* [EXERCISE INPUT]
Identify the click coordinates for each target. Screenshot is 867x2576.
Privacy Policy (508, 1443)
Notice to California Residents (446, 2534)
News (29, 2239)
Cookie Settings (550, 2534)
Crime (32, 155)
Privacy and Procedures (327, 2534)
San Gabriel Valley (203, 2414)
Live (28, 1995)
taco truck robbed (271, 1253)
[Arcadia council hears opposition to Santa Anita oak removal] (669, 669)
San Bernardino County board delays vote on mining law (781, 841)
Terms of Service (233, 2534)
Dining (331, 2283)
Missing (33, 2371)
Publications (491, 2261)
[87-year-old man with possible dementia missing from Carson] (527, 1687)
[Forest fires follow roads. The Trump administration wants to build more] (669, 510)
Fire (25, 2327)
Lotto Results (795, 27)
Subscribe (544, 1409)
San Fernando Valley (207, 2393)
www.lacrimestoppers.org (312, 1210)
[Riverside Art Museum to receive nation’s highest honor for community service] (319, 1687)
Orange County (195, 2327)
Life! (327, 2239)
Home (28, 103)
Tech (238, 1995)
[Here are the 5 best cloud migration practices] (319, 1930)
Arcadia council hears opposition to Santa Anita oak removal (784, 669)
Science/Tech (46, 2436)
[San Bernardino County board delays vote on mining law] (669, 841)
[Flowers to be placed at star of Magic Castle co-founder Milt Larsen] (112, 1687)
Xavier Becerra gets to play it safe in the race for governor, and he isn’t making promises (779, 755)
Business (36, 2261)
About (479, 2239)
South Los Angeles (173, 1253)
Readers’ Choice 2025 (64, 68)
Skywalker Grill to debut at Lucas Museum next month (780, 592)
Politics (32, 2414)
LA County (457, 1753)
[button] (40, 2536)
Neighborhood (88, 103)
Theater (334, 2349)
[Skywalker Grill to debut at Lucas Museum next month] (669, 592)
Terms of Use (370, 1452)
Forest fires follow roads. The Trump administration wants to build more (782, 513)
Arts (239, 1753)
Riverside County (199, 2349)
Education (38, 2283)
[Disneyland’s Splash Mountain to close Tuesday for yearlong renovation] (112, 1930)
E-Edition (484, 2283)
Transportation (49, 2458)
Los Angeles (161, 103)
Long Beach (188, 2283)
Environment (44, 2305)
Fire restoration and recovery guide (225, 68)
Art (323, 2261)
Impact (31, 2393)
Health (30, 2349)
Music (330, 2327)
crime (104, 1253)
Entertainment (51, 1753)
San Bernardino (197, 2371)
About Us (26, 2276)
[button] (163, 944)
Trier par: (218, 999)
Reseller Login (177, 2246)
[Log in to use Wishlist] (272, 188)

* [ABOUT THIS EXERCISE]
Every line from the top of the material through the line containing "LA County (457, 1753)" must be transcribed exactly, and no other line may appear.

* [ANSWER BELOW]
Identify the click coordinates for each target. Screenshot is 867x2576.
Privacy Policy (508, 1443)
Notice to California Residents (446, 2534)
News (29, 2239)
Cookie Settings (550, 2534)
Crime (32, 155)
Privacy and Procedures (327, 2534)
San Gabriel Valley (203, 2414)
Live (28, 1995)
taco truck robbed (271, 1253)
[Arcadia council hears opposition to Santa Anita oak removal] (669, 669)
San Bernardino County board delays vote on mining law (781, 841)
Terms of Service (233, 2534)
Dining (331, 2283)
Missing (33, 2371)
Publications (491, 2261)
[87-year-old man with possible dementia missing from Carson] (527, 1687)
[Forest fires follow roads. The Trump administration wants to build more] (669, 510)
Fire (25, 2327)
Lotto Results (795, 27)
Subscribe (544, 1409)
San Fernando Valley (207, 2393)
www.lacrimestoppers.org (312, 1210)
[Riverside Art Museum to receive nation’s highest honor for community service] (319, 1687)
Orange County (195, 2327)
Life! (327, 2239)
Home (28, 103)
Tech (238, 1995)
[Here are the 5 best cloud migration practices] (319, 1930)
Arcadia council hears opposition to Santa Anita oak removal (784, 669)
Science/Tech (46, 2436)
[San Bernardino County board delays vote on mining law] (669, 841)
[Flowers to be placed at star of Magic Castle co-founder Milt Larsen] (112, 1687)
Xavier Becerra gets to play it safe in the race for governor, and he isn’t making promises (779, 755)
Business (36, 2261)
About (479, 2239)
South Los Angeles (173, 1253)
Readers’ Choice 2025 (64, 68)
Skywalker Grill to debut at Lucas Museum next month (780, 592)
Politics (32, 2414)
LA County (457, 1753)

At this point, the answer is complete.